**Required task 1:** In the discussion of Scotland's lost police data, retype the passage that begins at the words "So I suspect" and stops after the words "suspect the same.".
**Required task 2:** According to the discussion of Scotland's lost police data, how many records were lost?

Scotland's Police Lose Data Because of Programmer's Error
Anne Thwacks writes Assistant Chief Constable Wayne Mawson told the [Scottish Police Authority] committee that a total of 20,086 records had been lost because a computer programmer pressed the wrong button between May and July last year. He added: "....they had been properly put on the system by the officers as a result of stopping and searching people, but we lost the outcome of it as a computer programming error. We have been working really hard to recover that data. I have personally overseen the sending out of several thousand emails to officers and follow-up audits. We have been working hard with HMICS to oversee everything that we do, to make sure it is done properly and I am pleased to say that the vast majority of that data, those results, are now back on the system."
What if there was people powerful enough (politicians, ...) to clean their record? No, no, cannot be, complot theory. They surely don't have any functional backup. I am a believer my overlord.
Speaking as someone who's been following this story as it developed, it seems to me that the data that has been 'lost' is data the high heid yins of Scotland's police were very eager to lose. They'd been acting beyond their remit - and probably beyond the law - and they knew it.
So I suspect someone with scrambled egg on their hat took that programmer into a quiet room and said 'you will make an unfortunate error this afternoon, or we'll be sending the boys round'. I'm pretty sure the government suspect the same.
Heads will, I suspect, roll - and I don't think they will be the heads of programmers.
I'm old enough to remember when discussions on Slashdot were well informed.
At least this article admits to a level of "programmer error". However --- like most "computer error" news articles, this one misses a key point: This (like many others) is actually management error. Management failed to oversee programmers. Management failed implement test. Management failed.
I just wonder how much longer before software testing will get the respect it deserves.
It is amazing that in this day and age, a system containing police records allow certain users to delete data in an irrevocable way whether it is a button press or anything else.
Don't you know it is now both immoral and criminal to think beyond the next quarterly report?

**Extracted data:**

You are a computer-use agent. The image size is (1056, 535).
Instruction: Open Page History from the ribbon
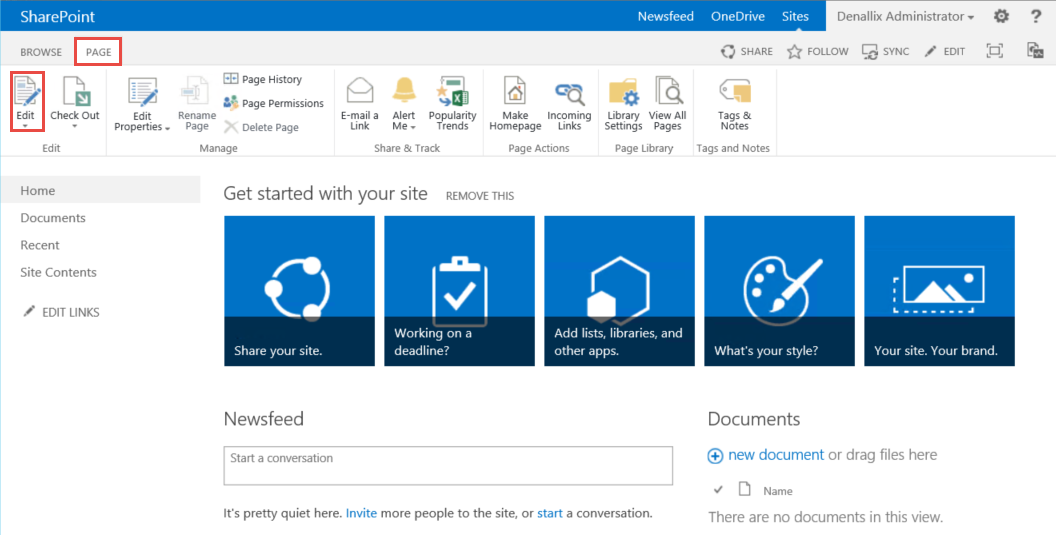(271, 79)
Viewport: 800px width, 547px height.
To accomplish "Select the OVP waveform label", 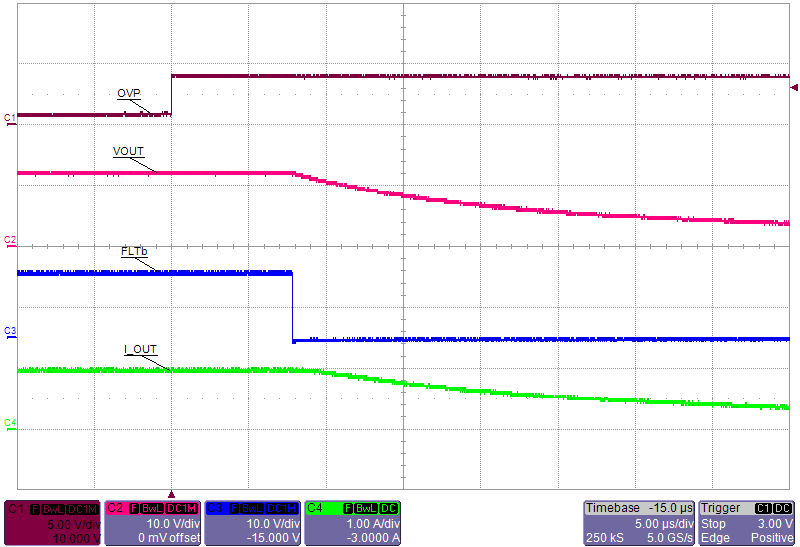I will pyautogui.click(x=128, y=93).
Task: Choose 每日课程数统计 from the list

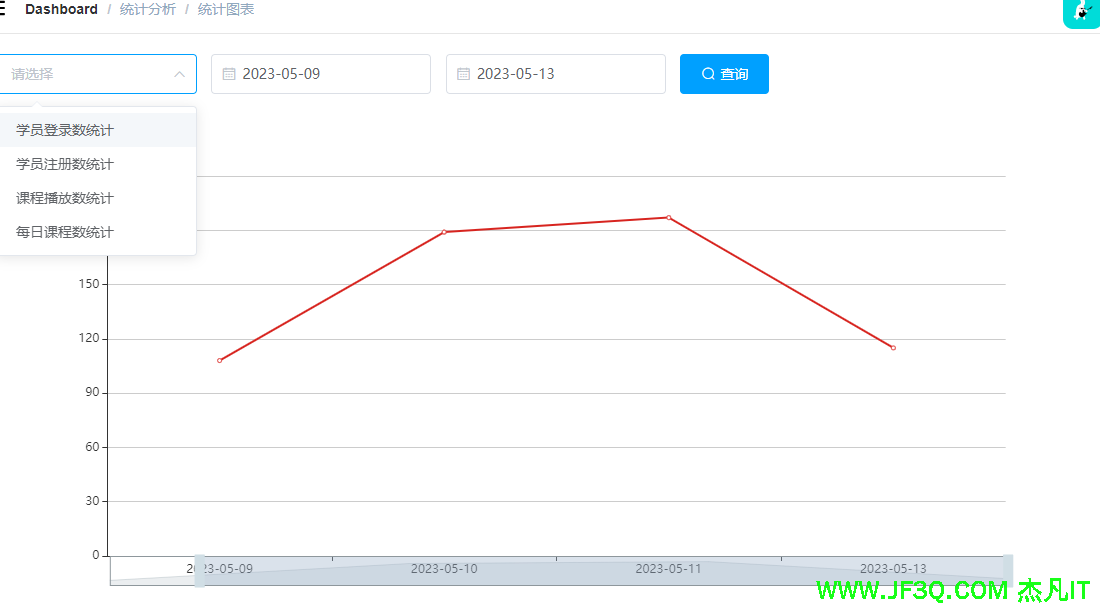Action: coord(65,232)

**Correct output 1:**
So I suspect someone with scrambled egg on their hat took that programmer into a quiet room and said 'you will make an unfortunate error this afternoon, or we'll be sending the boys round'. I'm pretty sure the government suspect the same.

**Correct output 2:** 20,086 records